* [Aim of the task]:
Transcribe the records below. Leave nothing out and change nothing.

(Beginning of The records)

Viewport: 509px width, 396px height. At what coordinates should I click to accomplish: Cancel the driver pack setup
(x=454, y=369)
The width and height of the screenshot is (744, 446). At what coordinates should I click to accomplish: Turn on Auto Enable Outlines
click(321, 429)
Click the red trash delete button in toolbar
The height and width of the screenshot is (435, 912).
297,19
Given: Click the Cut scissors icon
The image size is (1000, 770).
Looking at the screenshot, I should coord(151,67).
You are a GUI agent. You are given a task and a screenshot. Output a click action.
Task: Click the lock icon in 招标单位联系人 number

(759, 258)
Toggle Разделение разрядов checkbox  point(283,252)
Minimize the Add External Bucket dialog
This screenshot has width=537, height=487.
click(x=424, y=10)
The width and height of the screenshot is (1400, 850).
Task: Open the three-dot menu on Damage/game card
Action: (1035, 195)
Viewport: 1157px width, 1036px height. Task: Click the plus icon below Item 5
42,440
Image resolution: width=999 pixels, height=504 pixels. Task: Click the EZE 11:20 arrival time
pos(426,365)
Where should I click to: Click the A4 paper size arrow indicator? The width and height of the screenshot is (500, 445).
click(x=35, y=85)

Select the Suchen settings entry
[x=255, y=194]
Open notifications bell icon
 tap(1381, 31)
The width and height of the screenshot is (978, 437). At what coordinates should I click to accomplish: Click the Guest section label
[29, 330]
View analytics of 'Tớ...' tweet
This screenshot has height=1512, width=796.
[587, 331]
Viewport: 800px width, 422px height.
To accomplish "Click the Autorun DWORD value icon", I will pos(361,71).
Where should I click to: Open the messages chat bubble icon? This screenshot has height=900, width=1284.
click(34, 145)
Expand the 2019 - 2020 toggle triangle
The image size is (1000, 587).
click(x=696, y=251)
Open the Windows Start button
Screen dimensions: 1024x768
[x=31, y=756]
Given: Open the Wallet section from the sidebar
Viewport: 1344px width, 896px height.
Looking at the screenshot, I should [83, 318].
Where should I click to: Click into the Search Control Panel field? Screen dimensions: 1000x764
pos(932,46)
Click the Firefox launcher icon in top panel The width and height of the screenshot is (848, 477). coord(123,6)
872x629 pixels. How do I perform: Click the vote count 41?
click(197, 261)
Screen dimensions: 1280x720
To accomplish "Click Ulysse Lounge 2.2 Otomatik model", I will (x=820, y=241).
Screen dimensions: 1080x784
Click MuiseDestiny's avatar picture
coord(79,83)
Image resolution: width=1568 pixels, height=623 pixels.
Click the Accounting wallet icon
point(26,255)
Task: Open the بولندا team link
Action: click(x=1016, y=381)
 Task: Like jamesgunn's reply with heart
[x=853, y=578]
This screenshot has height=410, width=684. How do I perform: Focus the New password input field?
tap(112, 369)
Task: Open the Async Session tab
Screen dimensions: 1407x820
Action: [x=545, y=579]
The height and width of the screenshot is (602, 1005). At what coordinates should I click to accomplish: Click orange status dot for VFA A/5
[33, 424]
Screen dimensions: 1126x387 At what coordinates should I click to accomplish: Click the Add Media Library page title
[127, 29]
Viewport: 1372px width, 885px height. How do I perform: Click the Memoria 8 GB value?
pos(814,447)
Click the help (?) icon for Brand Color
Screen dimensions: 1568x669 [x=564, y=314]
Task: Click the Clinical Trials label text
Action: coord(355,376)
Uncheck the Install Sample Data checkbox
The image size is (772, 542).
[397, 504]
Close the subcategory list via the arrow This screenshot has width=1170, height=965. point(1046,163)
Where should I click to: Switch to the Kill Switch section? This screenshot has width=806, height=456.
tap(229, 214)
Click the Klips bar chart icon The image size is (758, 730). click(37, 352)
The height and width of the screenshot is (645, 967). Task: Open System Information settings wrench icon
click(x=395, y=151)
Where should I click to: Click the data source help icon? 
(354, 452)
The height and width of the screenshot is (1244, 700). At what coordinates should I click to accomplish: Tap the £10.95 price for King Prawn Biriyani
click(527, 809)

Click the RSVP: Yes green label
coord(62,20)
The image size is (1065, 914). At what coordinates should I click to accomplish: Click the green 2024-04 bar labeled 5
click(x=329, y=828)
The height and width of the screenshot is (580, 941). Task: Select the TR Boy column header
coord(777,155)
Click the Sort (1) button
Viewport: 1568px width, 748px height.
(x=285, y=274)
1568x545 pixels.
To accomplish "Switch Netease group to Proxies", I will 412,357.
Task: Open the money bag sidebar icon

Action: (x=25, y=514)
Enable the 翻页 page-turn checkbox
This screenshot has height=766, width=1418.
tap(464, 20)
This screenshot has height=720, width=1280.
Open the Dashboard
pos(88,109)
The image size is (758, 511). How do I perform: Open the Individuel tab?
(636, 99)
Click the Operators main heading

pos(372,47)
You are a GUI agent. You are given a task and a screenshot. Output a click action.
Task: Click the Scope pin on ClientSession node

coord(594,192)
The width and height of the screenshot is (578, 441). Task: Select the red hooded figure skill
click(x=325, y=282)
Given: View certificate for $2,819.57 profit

(End of The records)

* [Solution for this exercise]:
Viewport: 509px width, 396px height. At what coordinates should I click to accomplish: Cancel the driver pack setup
(x=454, y=369)
The width and height of the screenshot is (744, 446). At what coordinates should I click to accomplish: Turn on Auto Enable Outlines
click(321, 429)
Click the red trash delete button in toolbar
The height and width of the screenshot is (435, 912).
297,19
Given: Click the Cut scissors icon
The image size is (1000, 770).
Looking at the screenshot, I should coord(151,67).
You are a GUI agent. You are given a task and a screenshot. Output a click action.
Task: Click the lock icon in 招标单位联系人 number

(759, 258)
Toggle Разделение разрядов checkbox  point(283,252)
Minimize the Add External Bucket dialog
This screenshot has width=537, height=487.
click(x=424, y=10)
The width and height of the screenshot is (1400, 850).
Task: Open the three-dot menu on Damage/game card
Action: (1035, 195)
Viewport: 1157px width, 1036px height. Task: Click the plus icon below Item 5
42,440
Image resolution: width=999 pixels, height=504 pixels. Task: Click the EZE 11:20 arrival time
pos(426,365)
Where should I click to: Click the A4 paper size arrow indicator? The width and height of the screenshot is (500, 445).
click(x=35, y=85)

Select the Suchen settings entry
[x=255, y=194]
Open notifications bell icon
 tap(1381, 31)
The width and height of the screenshot is (978, 437). At what coordinates should I click to accomplish: Click the Guest section label
[29, 330]
View analytics of 'Tớ...' tweet
This screenshot has height=1512, width=796.
[587, 331]
Viewport: 800px width, 422px height.
To accomplish "Click the Autorun DWORD value icon", I will pos(361,71).
Where should I click to: Open the messages chat bubble icon? This screenshot has height=900, width=1284.
click(34, 145)
Expand the 2019 - 2020 toggle triangle
The image size is (1000, 587).
click(x=696, y=251)
Open the Windows Start button
Screen dimensions: 1024x768
[x=31, y=756]
Given: Open the Wallet section from the sidebar
Viewport: 1344px width, 896px height.
Looking at the screenshot, I should [83, 318].
Where should I click to: Click into the Search Control Panel field? Screen dimensions: 1000x764
pos(932,46)
Click the Firefox launcher icon in top panel The width and height of the screenshot is (848, 477). coord(123,6)
872x629 pixels. How do I perform: Click the vote count 41?
click(197, 261)
Screen dimensions: 1280x720
To accomplish "Click Ulysse Lounge 2.2 Otomatik model", I will (x=820, y=241).
Screen dimensions: 1080x784
Click MuiseDestiny's avatar picture
coord(79,83)
Image resolution: width=1568 pixels, height=623 pixels.
Click the Accounting wallet icon
point(26,255)
Task: Open the بولندا team link
Action: click(x=1016, y=381)
 Task: Like jamesgunn's reply with heart
[x=853, y=578]
This screenshot has height=410, width=684. How do I perform: Focus the New password input field?
tap(112, 369)
Task: Open the Async Session tab
Screen dimensions: 1407x820
Action: [x=545, y=579]
The height and width of the screenshot is (602, 1005). At what coordinates should I click to accomplish: Click orange status dot for VFA A/5
[33, 424]
Screen dimensions: 1126x387 At what coordinates should I click to accomplish: Click the Add Media Library page title
[127, 29]
Viewport: 1372px width, 885px height. How do I perform: Click the Memoria 8 GB value?
pos(814,447)
Click the help (?) icon for Brand Color
Screen dimensions: 1568x669 [x=564, y=314]
Task: Click the Clinical Trials label text
Action: coord(355,376)
Uncheck the Install Sample Data checkbox
The image size is (772, 542).
[397, 504]
Close the subcategory list via the arrow This screenshot has width=1170, height=965. point(1046,163)
Where should I click to: Switch to the Kill Switch section? This screenshot has width=806, height=456.
tap(229, 214)
Click the Klips bar chart icon The image size is (758, 730). click(37, 352)
The height and width of the screenshot is (645, 967). Task: Open System Information settings wrench icon
click(x=395, y=151)
Where should I click to: Click the data source help icon? 
(354, 452)
The height and width of the screenshot is (1244, 700). At what coordinates should I click to accomplish: Tap the £10.95 price for King Prawn Biriyani
click(527, 809)

Click the RSVP: Yes green label
coord(62,20)
The image size is (1065, 914). At what coordinates should I click to accomplish: Click the green 2024-04 bar labeled 5
click(x=329, y=828)
The height and width of the screenshot is (580, 941). Task: Select the TR Boy column header
coord(777,155)
Click the Sort (1) button
Viewport: 1568px width, 748px height.
(x=285, y=274)
1568x545 pixels.
To accomplish "Switch Netease group to Proxies", I will 412,357.
Task: Open the money bag sidebar icon

Action: (x=25, y=514)
Enable the 翻页 page-turn checkbox
This screenshot has height=766, width=1418.
tap(464, 20)
This screenshot has height=720, width=1280.
Open the Dashboard
pos(88,109)
The image size is (758, 511). How do I perform: Open the Individuel tab?
(636, 99)
Click the Operators main heading

pos(372,47)
You are a GUI agent. You are given a task and a screenshot. Output a click action.
Task: Click the Scope pin on ClientSession node

coord(594,192)
The width and height of the screenshot is (578, 441). Task: Select the red hooded figure skill
click(x=325, y=282)
Given: View certificate for $2,819.57 profit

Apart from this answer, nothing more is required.